» PROBLEM STATEMENT
Can you echo each of the items below word for word, leaving out the pictures?

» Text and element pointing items
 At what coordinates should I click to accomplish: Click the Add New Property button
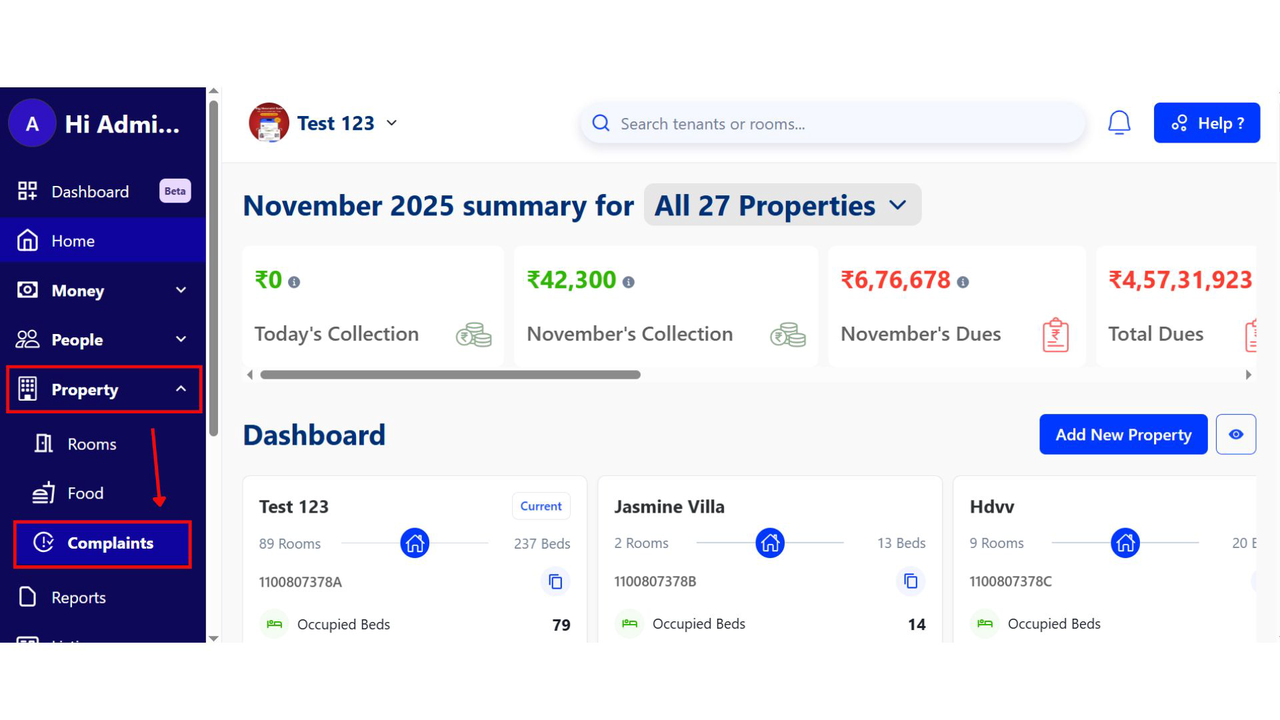pos(1123,435)
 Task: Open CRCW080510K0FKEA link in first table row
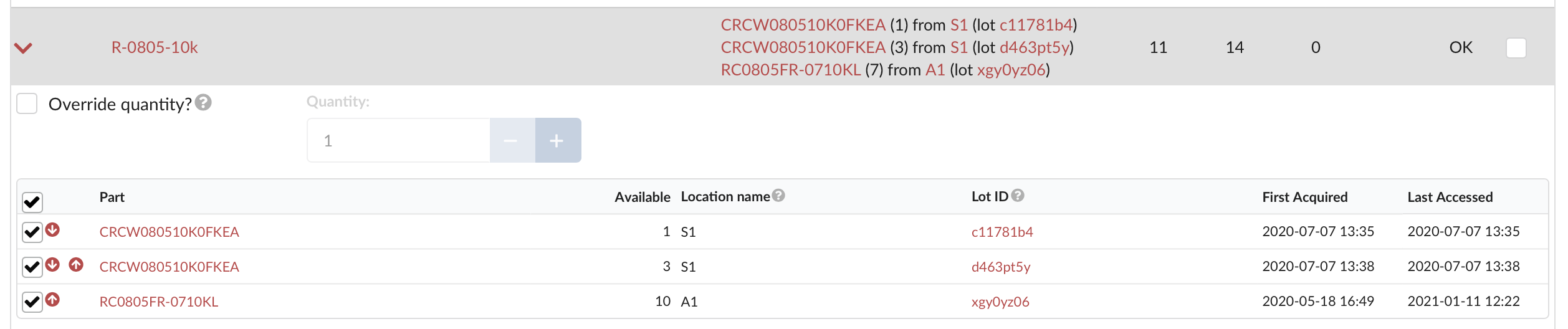[x=169, y=232]
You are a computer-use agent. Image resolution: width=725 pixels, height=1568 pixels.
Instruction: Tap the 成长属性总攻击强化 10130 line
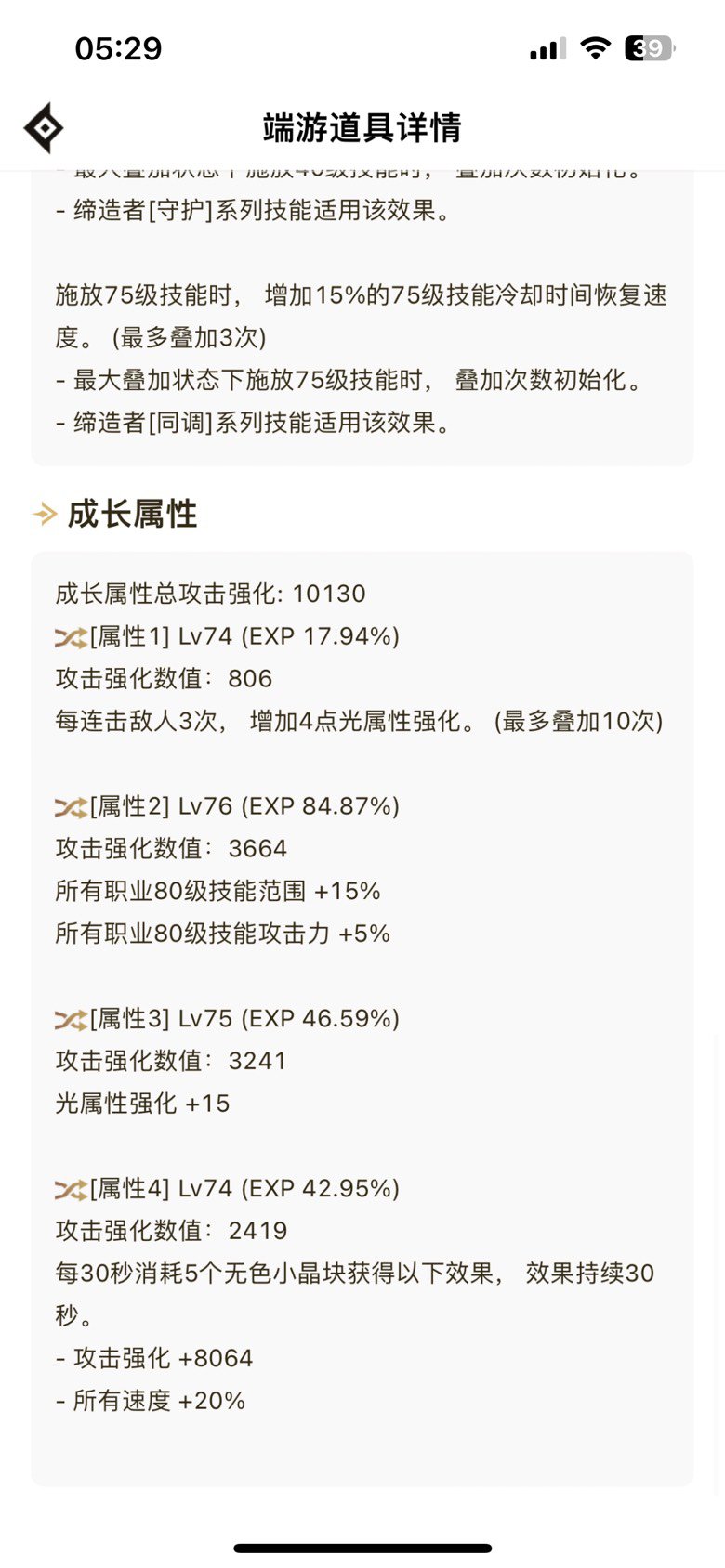pos(211,595)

» ANSWER TO THE TASK
 At what coordinates should I click to accomplish: Click the Add New Property button
pos(1123,435)
 Task: Open CRCW080510K0FKEA link in first table row
[x=169, y=232]
You are a computer-use agent. Image resolution: width=725 pixels, height=1568 pixels.
Instruction: Tap the 成长属性总攻击强化 10130 line
pos(211,595)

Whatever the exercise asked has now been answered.